**ARTICLE:**
# Does anyone keep goats and miniature horses?



## berrley (Apr 7, 2010)

I have been wanting a miniature horse (or a pony) for a while, and someone has offered to give us one. I'm just curious if there is anything I need to know. We are building a barn in the next few weeks and I was trying to figure out if I should make a separate area for the horse or just let them all sleep together. I don't know, I'm just kind of rambling, but if anyone has any helpful or thought I would appreciate it.


----------



## wendle (Feb 22, 2006)

We have a miniature horse, he's sort of on the big side on miniature though. He's fine with the sheep and goats during grazing time, they are buddies. When it comes time for hay and grain in the winter he will kick back pretty good preventing the goats and sheep from eating for a large area around him. He is extremely protective of the whole feeding area. The kicking is dangerous as well especially with bred does or ewes. I pen him separate in the winter.


----------



## mesa123 (Jan 15, 2009)

**INSTRUCTION 1:** In the goats and miniature horses thread, what does wendle do with the miniature horse in the winter?
**INSTRUCTION 2:** Please continue the goats and miniature horses thread from its last line.

**INFORMATION PROVIDED:**
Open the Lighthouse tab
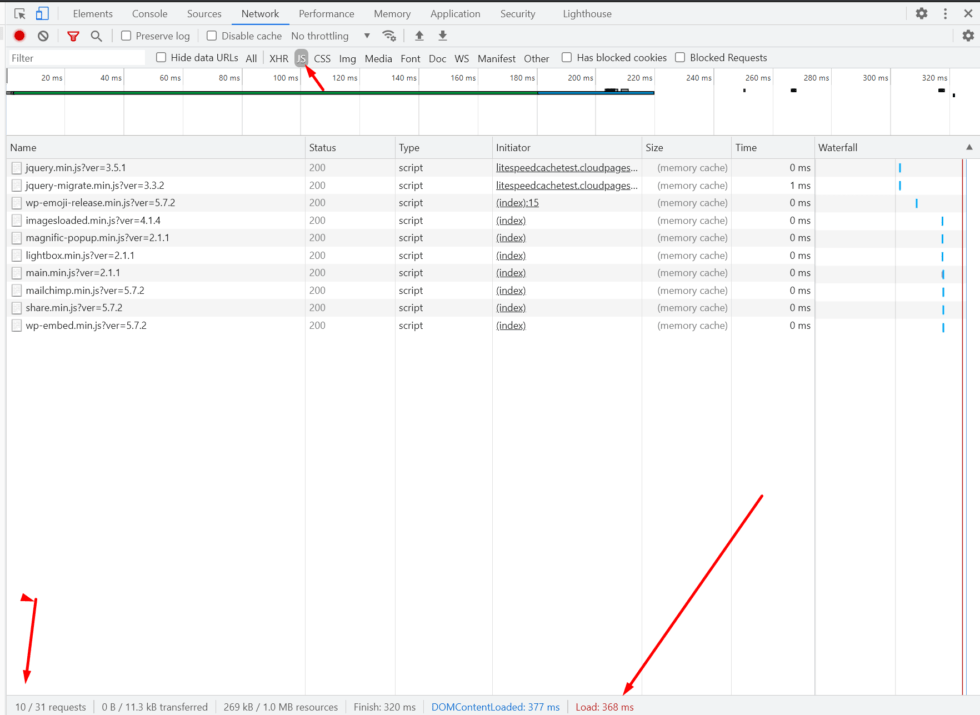 point(587,14)
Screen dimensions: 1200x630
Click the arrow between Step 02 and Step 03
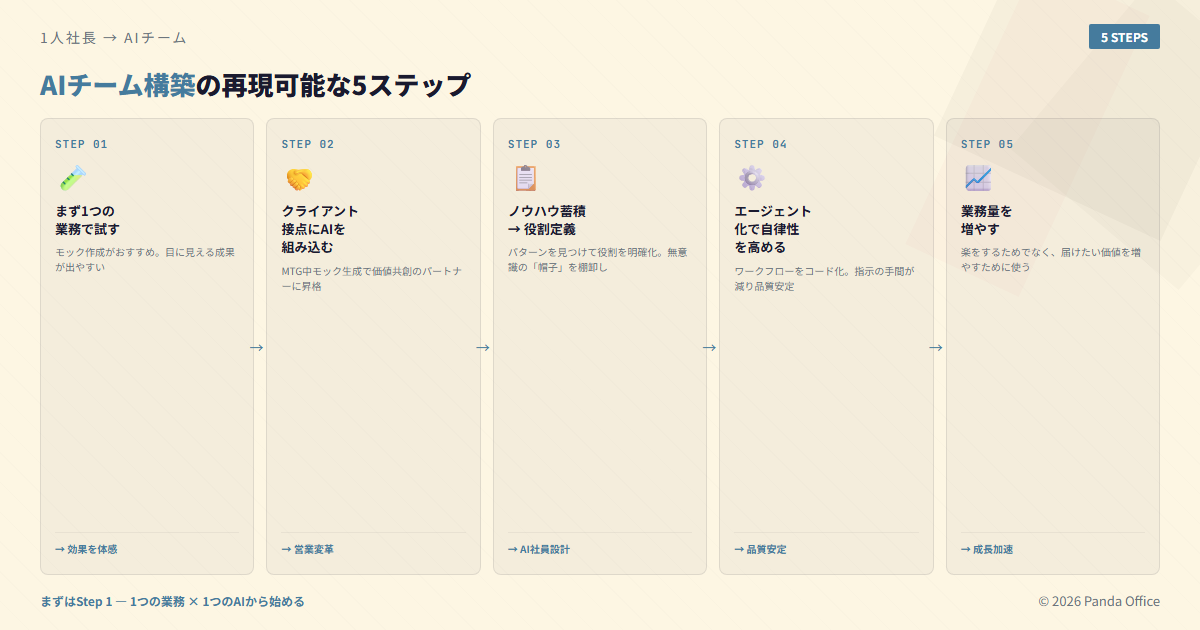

**RIGHT ANSWER 1:** Wendle pens him separately.

**RIGHT ANSWER 2:**
I have an older doe, her two three-year-old daughters and an older wether. I also have a medium sized pony and a little miniature horse, who is a stallion. I keep them all together during the winter they do fine. During the summer I have to keep the pony and mini separate to avoid pregnancy, but I'll switch them out so one is with the goats at any given time. While the goats used to steal away food from my bigger horses, the pony and mini hold their own against the goats. There is a little bit of squealing at feeding time, but nothing dangerous has ever occurred with our group.

I sometimes forget that they're not all goats! 

Yours will probably do fine together, but just be sure to monitor them closely.


----------



## berrley (Apr 7, 2010)

Thanks for the information. We are really excited about our new adventure!


----------



## ShyAnne (Jun 18, 2008)

Ive had goats and minis together, even goats and biggies.....

One thing I had trouble with is that the goats eat much faster than the horses and will eat all the feed. They also have different nutritional needs, so feeding time should be separated if at all possible Horns in the same feeding area of horses eyes can also be disastrous. Thats IF your goats have horns...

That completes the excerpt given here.